# [WordPress] Bilder werden nach Serverumzug nicht mehr angezeigt



## Alex Duschek (20. Juli 2010)

Heyho,

mein Webpaket wurde auf einen anderen Server transferiert und nun zeigt Wordpress leider keine Bilder mehr an. Die Datenbank ist noch unversehrt vorhanden, die wp-config.php ist korrekt. Ich hab keine Ahnung von der Materie, aber ich muss hoffentlich nur ne Config Datei anpassen. Hilfe bitte 

http://www.izza-me.de


----------



## Chumper (20. Juli 2010)

Hat vielleicht den Grund, dass deine CSS-Datei als HTML ausgeliefert wird.
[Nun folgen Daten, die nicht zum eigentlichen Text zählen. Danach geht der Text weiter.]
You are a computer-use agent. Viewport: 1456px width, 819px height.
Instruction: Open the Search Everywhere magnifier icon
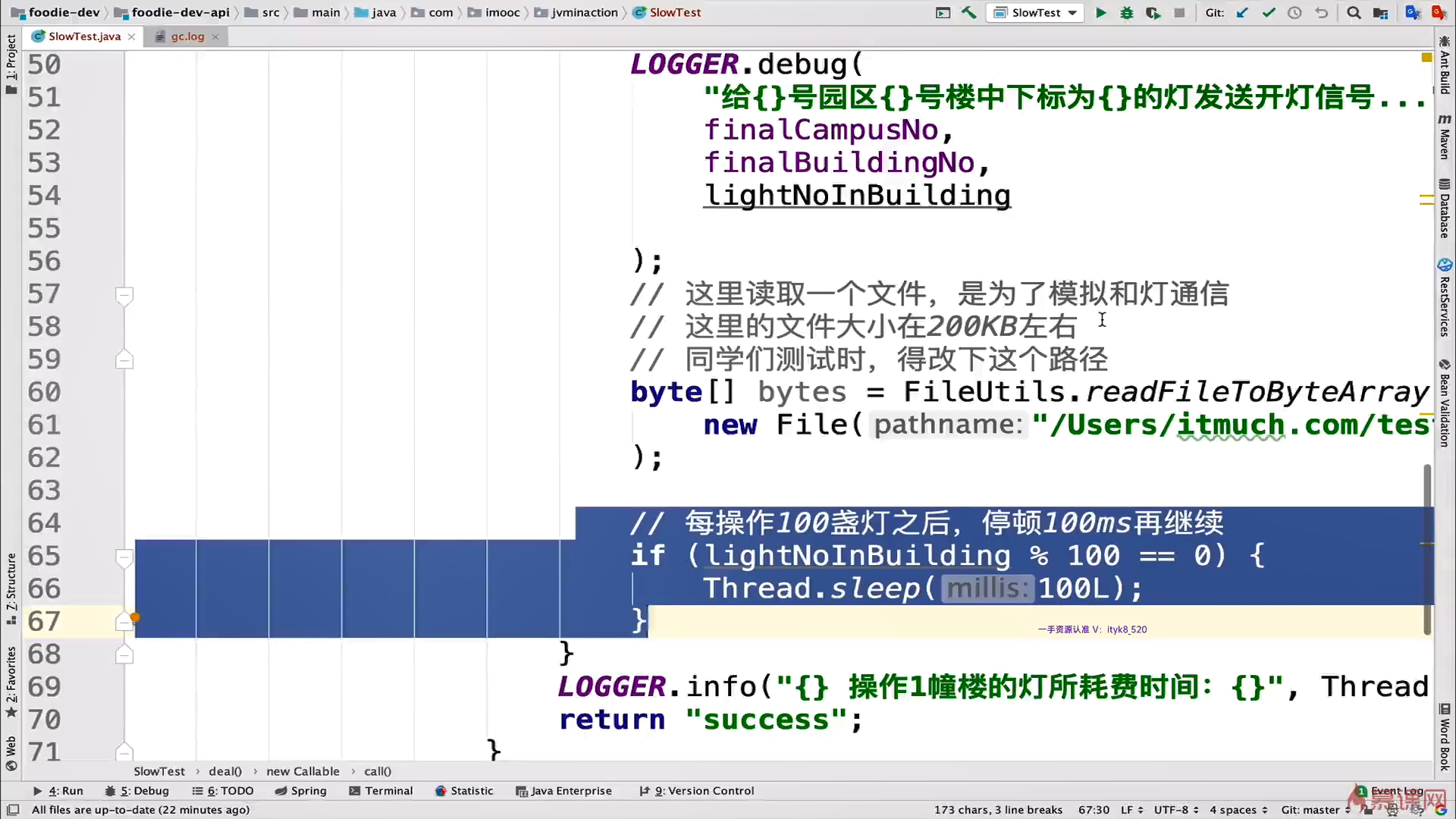[x=1354, y=12]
http://wp1051605.wp075.webpack.hosteurope.de/blog/wordpress/wp-content/themes/philna/style.css

Na super, ich kann das nicht verlinken, aber das hier ist was ausgeiefert wird:


Nochmal zurück:

Dein CSS ist falsch verlinkt und bekommt ein Errordokument zurück, deswegen greifen auch keine CSS-Regeln


----------



## Alex Duschek (20. Juli 2010)

Du weißt nicht zufällig, in welcher config-Datei ich den Pfad zur Wordpressinstallation anpassen kann? Wegen der Linkfehler komm ich natürlich auch nicht ins Adminmenü ...


----------



## Chumper (20. Juli 2010)

Nein, das sieht auch merkwürdig aus bei dir, als ob der wp-admin-Ordner ganz woanders ist.
Aber das Frontend scheint ja zu funktionieren, vll weiß jemand anderes eine Lösung


----------



## Jantz (27. Juli 2010)

Hallo, jo die Pfade sind falsch. Du findest die Pfade auf deinem Webserver unter wp-content/Themes/"DeinTheme"/header.php

Das Adminmenü müsstest du trotzallem unter http://www.deinedomain.de/wp-admin/ erreichen.

Ansonsten installiere Wordpress neu und mach zuvor ein SQL Dump deiner Datenbank. Wie du das alles machst findest du unter Wordpress.de / com oder google 

MfG


----------